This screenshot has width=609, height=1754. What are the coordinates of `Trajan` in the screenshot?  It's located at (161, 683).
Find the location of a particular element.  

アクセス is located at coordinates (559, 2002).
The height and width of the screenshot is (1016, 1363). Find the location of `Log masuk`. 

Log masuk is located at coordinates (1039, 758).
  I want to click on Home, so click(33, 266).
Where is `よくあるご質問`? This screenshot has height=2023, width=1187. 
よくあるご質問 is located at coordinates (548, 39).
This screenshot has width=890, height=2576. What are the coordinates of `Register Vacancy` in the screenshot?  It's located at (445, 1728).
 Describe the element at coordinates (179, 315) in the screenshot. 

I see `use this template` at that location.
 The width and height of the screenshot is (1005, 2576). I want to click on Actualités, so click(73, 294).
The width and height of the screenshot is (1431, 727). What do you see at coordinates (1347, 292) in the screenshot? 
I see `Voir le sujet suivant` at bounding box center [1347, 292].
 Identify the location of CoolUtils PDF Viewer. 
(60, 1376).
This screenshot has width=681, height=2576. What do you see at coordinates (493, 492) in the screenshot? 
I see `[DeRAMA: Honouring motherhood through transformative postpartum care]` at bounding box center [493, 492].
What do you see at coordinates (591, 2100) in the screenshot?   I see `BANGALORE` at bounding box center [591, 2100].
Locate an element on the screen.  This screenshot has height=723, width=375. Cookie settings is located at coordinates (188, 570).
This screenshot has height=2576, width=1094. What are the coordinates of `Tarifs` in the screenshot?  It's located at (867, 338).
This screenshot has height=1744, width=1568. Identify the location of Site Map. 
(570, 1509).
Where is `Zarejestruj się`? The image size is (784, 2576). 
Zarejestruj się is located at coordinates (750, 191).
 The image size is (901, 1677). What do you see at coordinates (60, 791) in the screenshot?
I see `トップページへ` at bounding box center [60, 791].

========================================================================

• _Set task_
Write out the non-blank lines of the data above as a Markdown table with the columns "Row" and "Line", numbering the rows in order.

• _Reply to the task_
| Row | Line |
|---|---|
| 1 | This screenshot has width=609, height=1754. What are the coordinates of `Trajan` in the screenshot?  It's located at (161, 683). |
| 2 | Find the location of a particular element.   |
| 3 | アクセス is located at coordinates (559, 2002). |
| 4 | The height and width of the screenshot is (1016, 1363). Find the location of `Log masuk`.  |
| 5 | Log masuk is located at coordinates (1039, 758). |
| 6 |   I want to click on Home, so click(33, 266). |
| 7 | Where is `よくあるご質問`? This screenshot has height=2023, width=1187.  |
| 8 | よくあるご質問 is located at coordinates (548, 39). |
| 9 | This screenshot has width=890, height=2576. What are the coordinates of `Register Vacancy` in the screenshot?  It's located at (445, 1728). |
| 10 |  Describe the element at coordinates (179, 315) in the screenshot.  |
| 11 | I see `use this template` at that location. |
| 12 |  The width and height of the screenshot is (1005, 2576). I want to click on Actualités, so click(73, 294). |
| 13 | The width and height of the screenshot is (1431, 727). What do you see at coordinates (1347, 292) in the screenshot?  |
| 14 | I see `Voir le sujet suivant` at bounding box center [1347, 292]. |
| 15 |  Identify the location of CoolUtils PDF Viewer.  |
| 16 | (60, 1376). |
| 17 | This screenshot has width=681, height=2576. What do you see at coordinates (493, 492) in the screenshot?  |
| 18 | I see `[DeRAMA: Honouring motherhood through transformative postpartum care]` at bounding box center [493, 492]. |
| 19 | What do you see at coordinates (591, 2100) in the screenshot?   I see `BANGALORE` at bounding box center [591, 2100]. |
| 20 | Locate an element on the screen.  This screenshot has height=723, width=375. Cookie settings is located at coordinates (188, 570). |
| 21 | This screenshot has height=2576, width=1094. What are the coordinates of `Tarifs` in the screenshot?  It's located at (867, 338). |
| 22 | This screenshot has height=1744, width=1568. Identify the location of Site Map.  |
| 23 | (570, 1509). |
| 24 | Where is `Zarejestruj się`? The image size is (784, 2576).  |
| 25 | Zarejestruj się is located at coordinates (750, 191). |
| 26 |  The image size is (901, 1677). What do you see at coordinates (60, 791) in the screenshot? |
| 27 | I see `トップページへ` at bounding box center [60, 791]. |